▶ [EXERCISE AIM] Reproduce, exactly as they appear, the line containing "How do I perform: Click the version" and every line after it, ending with the last line of the records.

▶ [DATASET CONTENT]
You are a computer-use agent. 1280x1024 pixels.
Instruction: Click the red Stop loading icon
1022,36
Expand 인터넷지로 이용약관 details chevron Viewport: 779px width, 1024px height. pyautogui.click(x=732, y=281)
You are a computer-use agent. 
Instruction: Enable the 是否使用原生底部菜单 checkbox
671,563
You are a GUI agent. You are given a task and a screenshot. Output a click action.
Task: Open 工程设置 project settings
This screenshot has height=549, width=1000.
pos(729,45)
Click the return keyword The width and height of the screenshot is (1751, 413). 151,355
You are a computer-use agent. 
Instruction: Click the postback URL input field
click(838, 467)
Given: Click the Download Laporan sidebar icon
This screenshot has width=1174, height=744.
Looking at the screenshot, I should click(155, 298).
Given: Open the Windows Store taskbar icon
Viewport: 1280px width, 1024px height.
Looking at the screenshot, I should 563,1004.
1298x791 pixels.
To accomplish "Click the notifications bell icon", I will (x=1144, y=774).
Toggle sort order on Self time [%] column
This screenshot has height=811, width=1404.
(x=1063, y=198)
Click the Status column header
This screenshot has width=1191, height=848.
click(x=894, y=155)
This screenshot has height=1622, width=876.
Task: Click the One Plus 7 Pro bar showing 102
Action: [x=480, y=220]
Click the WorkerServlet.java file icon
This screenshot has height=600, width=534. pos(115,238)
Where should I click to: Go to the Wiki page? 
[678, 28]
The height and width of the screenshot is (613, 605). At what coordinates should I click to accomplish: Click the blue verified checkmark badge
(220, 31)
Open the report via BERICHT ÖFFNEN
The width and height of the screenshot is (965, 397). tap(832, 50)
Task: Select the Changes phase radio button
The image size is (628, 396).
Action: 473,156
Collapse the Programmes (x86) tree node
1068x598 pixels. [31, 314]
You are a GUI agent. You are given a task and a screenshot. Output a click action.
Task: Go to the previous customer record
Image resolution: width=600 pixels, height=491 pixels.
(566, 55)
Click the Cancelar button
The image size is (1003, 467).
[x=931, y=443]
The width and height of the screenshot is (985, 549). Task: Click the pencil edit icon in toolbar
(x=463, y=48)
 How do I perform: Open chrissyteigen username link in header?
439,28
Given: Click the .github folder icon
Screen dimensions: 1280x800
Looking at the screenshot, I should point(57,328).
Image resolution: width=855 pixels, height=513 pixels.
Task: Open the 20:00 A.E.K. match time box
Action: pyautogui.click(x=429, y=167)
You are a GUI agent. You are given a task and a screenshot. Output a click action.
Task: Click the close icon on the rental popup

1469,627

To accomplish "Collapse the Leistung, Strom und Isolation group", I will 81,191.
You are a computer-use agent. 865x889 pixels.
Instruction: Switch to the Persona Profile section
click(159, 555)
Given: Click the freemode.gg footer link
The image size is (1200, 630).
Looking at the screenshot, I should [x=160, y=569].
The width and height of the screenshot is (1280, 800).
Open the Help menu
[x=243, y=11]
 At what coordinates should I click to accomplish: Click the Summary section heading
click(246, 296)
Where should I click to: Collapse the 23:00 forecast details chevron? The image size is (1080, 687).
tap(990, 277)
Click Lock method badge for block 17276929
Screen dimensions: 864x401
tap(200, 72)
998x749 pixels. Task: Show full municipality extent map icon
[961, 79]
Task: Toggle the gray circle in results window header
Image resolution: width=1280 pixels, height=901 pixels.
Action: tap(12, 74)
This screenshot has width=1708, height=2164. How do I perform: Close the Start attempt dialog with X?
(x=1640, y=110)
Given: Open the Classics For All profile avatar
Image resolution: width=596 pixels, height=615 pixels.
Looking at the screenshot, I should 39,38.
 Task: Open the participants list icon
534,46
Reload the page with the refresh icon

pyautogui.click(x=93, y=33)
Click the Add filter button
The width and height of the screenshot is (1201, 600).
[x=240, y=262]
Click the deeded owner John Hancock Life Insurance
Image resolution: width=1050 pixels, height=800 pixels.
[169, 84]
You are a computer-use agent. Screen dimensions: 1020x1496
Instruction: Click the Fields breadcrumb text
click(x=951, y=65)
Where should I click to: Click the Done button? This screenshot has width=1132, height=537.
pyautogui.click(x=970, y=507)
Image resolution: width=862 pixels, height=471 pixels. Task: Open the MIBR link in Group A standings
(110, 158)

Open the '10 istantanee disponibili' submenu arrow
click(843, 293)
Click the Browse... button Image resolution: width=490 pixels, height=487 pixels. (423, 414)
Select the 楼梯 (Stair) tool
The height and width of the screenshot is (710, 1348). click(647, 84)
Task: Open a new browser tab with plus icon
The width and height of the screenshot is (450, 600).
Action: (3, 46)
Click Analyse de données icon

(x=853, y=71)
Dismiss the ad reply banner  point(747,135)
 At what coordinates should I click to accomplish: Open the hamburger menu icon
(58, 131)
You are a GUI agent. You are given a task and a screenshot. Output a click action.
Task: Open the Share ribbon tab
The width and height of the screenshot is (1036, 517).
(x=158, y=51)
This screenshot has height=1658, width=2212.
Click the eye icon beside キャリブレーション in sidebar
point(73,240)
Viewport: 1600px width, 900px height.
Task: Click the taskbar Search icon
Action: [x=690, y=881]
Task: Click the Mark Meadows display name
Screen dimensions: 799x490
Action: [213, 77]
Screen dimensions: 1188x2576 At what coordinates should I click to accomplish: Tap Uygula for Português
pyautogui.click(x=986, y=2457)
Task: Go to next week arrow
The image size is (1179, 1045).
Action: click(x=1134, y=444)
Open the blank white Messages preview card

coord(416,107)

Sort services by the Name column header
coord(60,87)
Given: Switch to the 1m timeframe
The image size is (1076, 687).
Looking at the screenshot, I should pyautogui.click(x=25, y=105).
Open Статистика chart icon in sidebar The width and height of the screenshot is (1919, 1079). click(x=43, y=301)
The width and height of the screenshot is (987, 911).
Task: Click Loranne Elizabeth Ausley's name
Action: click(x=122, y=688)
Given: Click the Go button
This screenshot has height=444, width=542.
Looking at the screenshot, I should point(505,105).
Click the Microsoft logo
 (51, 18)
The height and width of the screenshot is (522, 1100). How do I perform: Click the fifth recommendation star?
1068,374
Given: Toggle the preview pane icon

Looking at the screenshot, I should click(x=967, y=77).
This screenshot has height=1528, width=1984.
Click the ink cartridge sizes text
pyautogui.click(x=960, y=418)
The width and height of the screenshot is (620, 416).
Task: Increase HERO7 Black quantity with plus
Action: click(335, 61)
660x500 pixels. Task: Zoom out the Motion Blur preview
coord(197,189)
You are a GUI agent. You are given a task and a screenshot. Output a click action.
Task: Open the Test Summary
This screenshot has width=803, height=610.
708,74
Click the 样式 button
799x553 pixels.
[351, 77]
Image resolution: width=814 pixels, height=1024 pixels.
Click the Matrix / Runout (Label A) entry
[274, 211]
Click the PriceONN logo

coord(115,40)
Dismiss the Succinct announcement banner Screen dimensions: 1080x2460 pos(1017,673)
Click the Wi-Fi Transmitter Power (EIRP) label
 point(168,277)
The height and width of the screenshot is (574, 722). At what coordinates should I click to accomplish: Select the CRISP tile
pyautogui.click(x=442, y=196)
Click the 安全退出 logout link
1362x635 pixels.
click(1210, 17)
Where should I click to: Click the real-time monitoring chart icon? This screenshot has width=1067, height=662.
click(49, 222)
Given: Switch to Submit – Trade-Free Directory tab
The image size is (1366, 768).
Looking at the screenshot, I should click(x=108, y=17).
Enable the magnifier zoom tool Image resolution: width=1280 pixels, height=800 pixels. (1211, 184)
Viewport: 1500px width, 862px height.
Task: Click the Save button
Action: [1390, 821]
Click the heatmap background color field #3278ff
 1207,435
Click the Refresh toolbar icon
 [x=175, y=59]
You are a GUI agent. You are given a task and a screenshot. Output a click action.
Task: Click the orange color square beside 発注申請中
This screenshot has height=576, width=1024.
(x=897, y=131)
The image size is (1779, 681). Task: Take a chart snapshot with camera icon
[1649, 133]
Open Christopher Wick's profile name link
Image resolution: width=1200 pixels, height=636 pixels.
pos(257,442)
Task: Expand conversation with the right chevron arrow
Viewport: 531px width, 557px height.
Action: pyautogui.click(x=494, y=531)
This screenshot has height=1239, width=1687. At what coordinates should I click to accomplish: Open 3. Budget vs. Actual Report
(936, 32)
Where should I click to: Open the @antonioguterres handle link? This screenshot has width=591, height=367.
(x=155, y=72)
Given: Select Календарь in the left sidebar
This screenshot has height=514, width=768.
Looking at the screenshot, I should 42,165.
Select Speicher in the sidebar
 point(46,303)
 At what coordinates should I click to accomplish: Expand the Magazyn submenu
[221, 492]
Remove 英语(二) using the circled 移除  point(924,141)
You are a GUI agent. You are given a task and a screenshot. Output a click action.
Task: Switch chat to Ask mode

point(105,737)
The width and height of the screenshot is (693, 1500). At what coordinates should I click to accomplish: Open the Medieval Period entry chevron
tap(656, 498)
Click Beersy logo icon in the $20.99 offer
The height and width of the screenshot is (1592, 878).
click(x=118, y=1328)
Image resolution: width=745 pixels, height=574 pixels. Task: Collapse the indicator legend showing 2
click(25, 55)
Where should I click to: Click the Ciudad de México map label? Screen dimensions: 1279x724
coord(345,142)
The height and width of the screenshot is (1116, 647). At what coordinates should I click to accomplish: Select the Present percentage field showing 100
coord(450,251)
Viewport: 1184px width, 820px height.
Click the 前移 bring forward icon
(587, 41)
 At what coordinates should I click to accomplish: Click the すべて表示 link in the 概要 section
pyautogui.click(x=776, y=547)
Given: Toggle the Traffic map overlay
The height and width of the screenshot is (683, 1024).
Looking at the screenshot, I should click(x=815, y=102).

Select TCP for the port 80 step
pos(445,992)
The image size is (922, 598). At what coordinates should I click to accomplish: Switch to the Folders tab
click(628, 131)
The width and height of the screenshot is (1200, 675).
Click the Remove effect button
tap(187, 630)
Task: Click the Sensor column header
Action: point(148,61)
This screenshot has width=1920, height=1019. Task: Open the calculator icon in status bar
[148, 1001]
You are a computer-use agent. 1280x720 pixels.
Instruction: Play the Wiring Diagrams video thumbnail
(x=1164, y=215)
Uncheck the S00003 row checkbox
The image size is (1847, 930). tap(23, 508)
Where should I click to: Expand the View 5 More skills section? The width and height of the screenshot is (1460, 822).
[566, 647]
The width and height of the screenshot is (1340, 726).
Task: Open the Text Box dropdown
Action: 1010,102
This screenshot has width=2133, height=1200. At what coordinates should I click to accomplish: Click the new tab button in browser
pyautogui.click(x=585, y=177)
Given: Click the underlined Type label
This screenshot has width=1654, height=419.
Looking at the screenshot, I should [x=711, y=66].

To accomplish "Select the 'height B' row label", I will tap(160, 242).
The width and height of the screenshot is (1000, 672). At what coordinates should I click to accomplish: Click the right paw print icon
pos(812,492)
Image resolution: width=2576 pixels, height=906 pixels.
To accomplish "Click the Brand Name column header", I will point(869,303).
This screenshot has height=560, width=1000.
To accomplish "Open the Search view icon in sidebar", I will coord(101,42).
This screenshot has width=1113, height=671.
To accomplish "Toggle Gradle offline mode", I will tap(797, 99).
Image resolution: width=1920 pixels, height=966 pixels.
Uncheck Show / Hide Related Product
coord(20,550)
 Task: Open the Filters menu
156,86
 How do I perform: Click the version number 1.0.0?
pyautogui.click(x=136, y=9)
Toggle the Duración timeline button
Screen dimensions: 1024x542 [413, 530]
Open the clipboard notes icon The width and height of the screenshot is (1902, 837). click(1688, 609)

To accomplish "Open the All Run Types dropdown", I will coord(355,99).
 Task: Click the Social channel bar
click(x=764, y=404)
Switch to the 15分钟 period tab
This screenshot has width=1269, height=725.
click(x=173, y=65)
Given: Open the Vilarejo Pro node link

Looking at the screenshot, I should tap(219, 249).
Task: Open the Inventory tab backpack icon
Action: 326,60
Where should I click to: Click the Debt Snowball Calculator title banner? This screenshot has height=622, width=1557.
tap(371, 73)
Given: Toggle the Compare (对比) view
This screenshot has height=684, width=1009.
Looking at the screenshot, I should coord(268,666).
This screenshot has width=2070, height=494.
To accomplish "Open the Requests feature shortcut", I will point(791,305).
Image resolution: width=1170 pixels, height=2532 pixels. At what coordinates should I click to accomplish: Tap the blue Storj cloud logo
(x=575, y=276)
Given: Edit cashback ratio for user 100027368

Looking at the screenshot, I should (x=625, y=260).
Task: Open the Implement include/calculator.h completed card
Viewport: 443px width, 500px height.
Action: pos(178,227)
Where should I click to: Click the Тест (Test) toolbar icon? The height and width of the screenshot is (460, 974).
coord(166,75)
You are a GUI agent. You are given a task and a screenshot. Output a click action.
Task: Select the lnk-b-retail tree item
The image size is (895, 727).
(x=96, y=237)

▶ [PROBLEM SOLUTION]
 How do I perform: Click the version number 1.0.0?
pyautogui.click(x=136, y=9)
Toggle the Duración timeline button
Screen dimensions: 1024x542 [413, 530]
Open the clipboard notes icon The width and height of the screenshot is (1902, 837). click(1688, 609)

To accomplish "Open the All Run Types dropdown", I will coord(355,99).
 Task: Click the Social channel bar
click(x=764, y=404)
Switch to the 15分钟 period tab
This screenshot has width=1269, height=725.
click(x=173, y=65)
Given: Open the Vilarejo Pro node link

Looking at the screenshot, I should tap(219, 249).
Task: Open the Inventory tab backpack icon
Action: 326,60
Where should I click to: Click the Debt Snowball Calculator title banner? This screenshot has height=622, width=1557.
tap(371, 73)
Given: Toggle the Compare (对比) view
This screenshot has height=684, width=1009.
Looking at the screenshot, I should coord(268,666).
This screenshot has width=2070, height=494.
To accomplish "Open the Requests feature shortcut", I will point(791,305).
Image resolution: width=1170 pixels, height=2532 pixels. At what coordinates should I click to accomplish: Tap the blue Storj cloud logo
(x=575, y=276)
Given: Edit cashback ratio for user 100027368

Looking at the screenshot, I should (x=625, y=260).
Task: Open the Implement include/calculator.h completed card
Viewport: 443px width, 500px height.
Action: pos(178,227)
Where should I click to: Click the Тест (Test) toolbar icon? The height and width of the screenshot is (460, 974).
coord(166,75)
You are a GUI agent. You are given a task and a screenshot. Output a click action.
Task: Select the lnk-b-retail tree item
The image size is (895, 727).
(x=96, y=237)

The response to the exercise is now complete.